When Roosevelt Island comes to mind, most people think of the quaint Tramway cable car or the spooky ruins of the smallpox hospital, which appeared in the recent blockbuster Spider-Man. But the dynamic social and cultural drama of Roosevelt Island has remained much more elusive. In the 1960s, city planner Ed Logue had a dream: to create a community with as much social, economic, and demographic diversity as possible on an island full of green lawns, ballparks, playgrounds, community centers, and stunning views. The strange thing is that it has worked, and lasted. The 2.5-mile-long, 800-foot-wide island has an enormous range of housing, including everything from section 8 projects to fair-market luxury buildings to a Mitchell-Lama co-op and rentals. In addition, one rental building has been catering mostly to United Nations employees for two decades, resulting in an island population of 35 percent foreign nationals. “Our soccer and Little League teams are created by kids from all over the world,” said Matthew Katz, 20-year-long island resident and president of Roosevelt Island Residents Association. “We have big island parties and events each year for the Chinese New Year, African American Month in February, a slew of Korean celebrations, and more.” To this day, urban planners come from all over the world to study the experiment, Katz said.
Location: The East River, between the Upper East Side and Astoria, Queens
Boundaries: Coler Hospital at the island’s north end, Goldwater Hospital at its southern point
Main Drag: Main Street was the only street on the island for 14 years until River Road was developed in 1989, and it remains the center of all Roosevelt Island life. The island’s only deli, dry cleaner, bank, church, pizza parlor, liquor store, diner, and sports bar are found there.
Ethnic Makeup: 48 percent white; 27 percent African American; 14 percent Latino; 11 percent Asian
Mass Transit: Tramway located at 59th Street and Second Avenue, F train, Q-102 bus
Noted For: The Tramway, promenades, the meditation steps at the center of the island, parks, accessibility to the handicapped, and low crime rate.

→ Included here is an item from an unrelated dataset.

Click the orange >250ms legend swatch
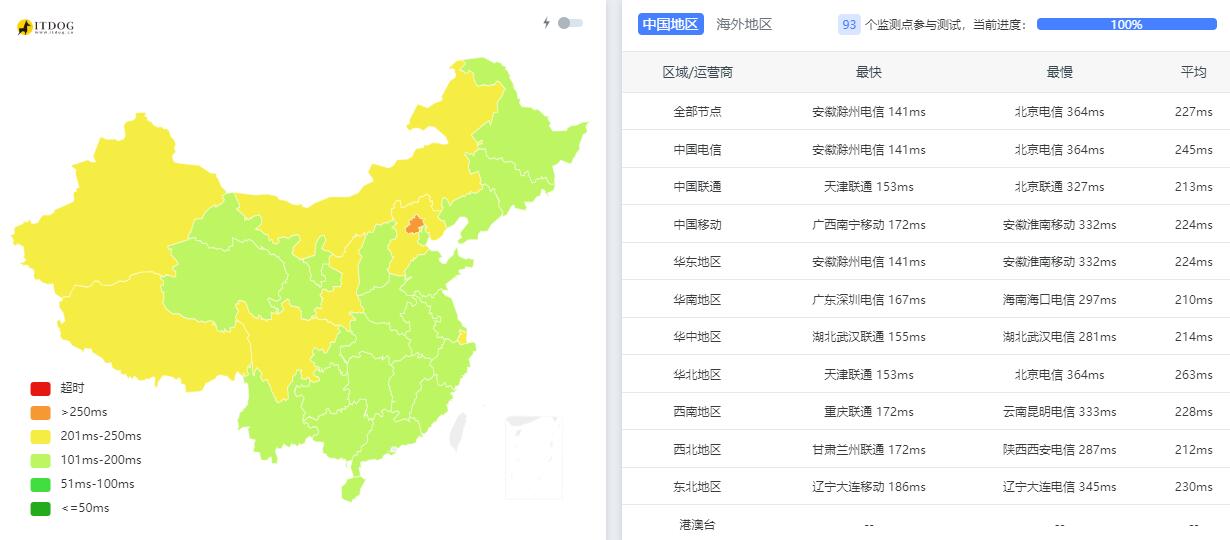This screenshot has height=540, width=1230. coord(40,412)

The Center of Urban History and Ecology designated the island “Tree City” this year.
Average Rent: Studio, $700 to $850; one-bedroom, $950 to $1150; two-bedroom, $1200 to $1500. The Eastwood building offers housing at a base rate or 30 percent of the renter’s income (whichever is higher) starting at $513 for a studio, $741 for a one-bedroom, and $914 for a two-bedroom. Waiting lists are long all over the island, but many renters sublet to young tenants at reasonable prices.

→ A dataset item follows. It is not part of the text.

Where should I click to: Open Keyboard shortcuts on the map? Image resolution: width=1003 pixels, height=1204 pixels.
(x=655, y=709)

Average Price to Buy: Rivercross, a Mitchell-Lama co-op located at 531 Main Street, is the only building on the island that offers apartments for sale—and they are gorgeous and cheap. Here, the waiting list is also long, and owners can’t sell for more than a 10 percent profit.

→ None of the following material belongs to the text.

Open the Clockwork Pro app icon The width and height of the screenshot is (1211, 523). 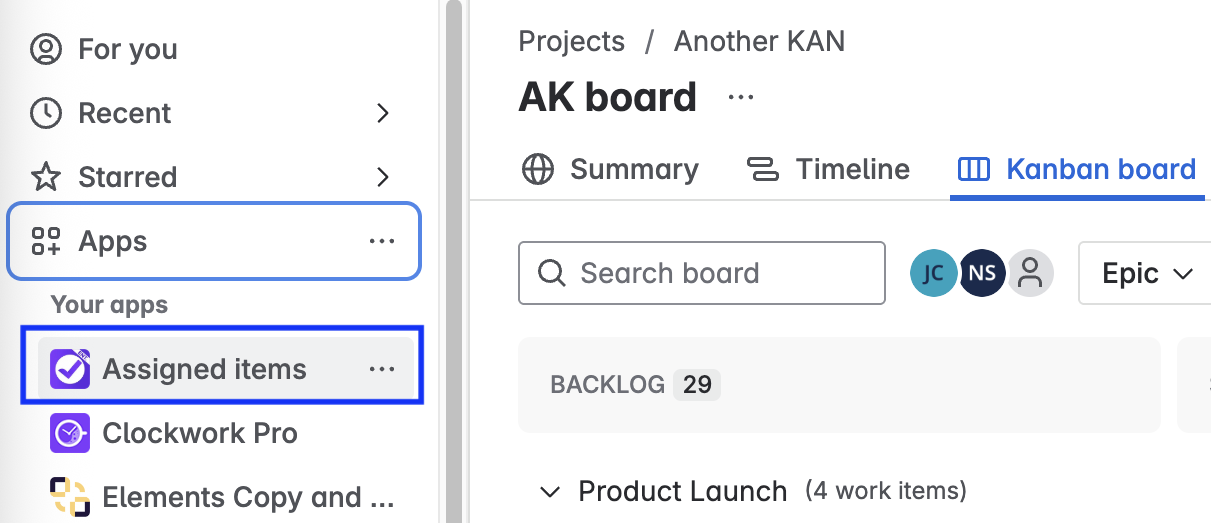click(70, 433)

Cultural Institutions: The Roosevelt Island Historical Society; the Main Street Theater and Dance Alliance, at 548 Main Street; and the Roosevelt Island Visual Arts Association, at 527 Main Street
Landmarks: Blackwell House, a 250-year-old farmhouse at 500 Main Street; the Chapel of the Good Shepherd, built in 1889, at 543 Main Street; the Octagon, the 160-year-old ruin of the Paupers Insane Asylum, at the northern end of the island; and the 130-year-old lighthouse, located at the northern tip
Notable Events: On the Fourth of July, 4000 chairs are set up on south point for one of the best views of the Macy’s fireworks.
Famous Residents: Kofi Annan, Al Lewis (Grandpa Munster on The Munsters), and Buddy Hackett. In 1927, Mae West was incarcerated for 10 days on the island, then called “Welfare Island,” for “crude improvisations” in her first play, Sex, produced on Broadway.
Best Restaurant: The Capri Pizzeria and Italian Restaurant at 532 Main Street offers what may be the city’s lightest, thinnest-crusted, nice and saucy slice.
Best Bar: Julie’s Back Page sports bar at 513 Main Street, owned and operated by Julie Palermo, president of the Roosevelt Island Chamber of Commerce
Local Politicians: Councilman Gifford Miller, Manhattan Borough President Virginia Field, Assemblyman Pete Grannis, State Senator José M. Serrano, and Congresswoman Carolyn B. Maloney—all Democrats
Crime Stats: As of June 31, detectives at the 114th precinct reported no homicides for this year nor for this time last year; 1 rape, up from 0 last year; 2 robberies, down from 5 last year; 6 felonious assaults, compared to 7 last year; and 5 burglaries, up from 3 last year.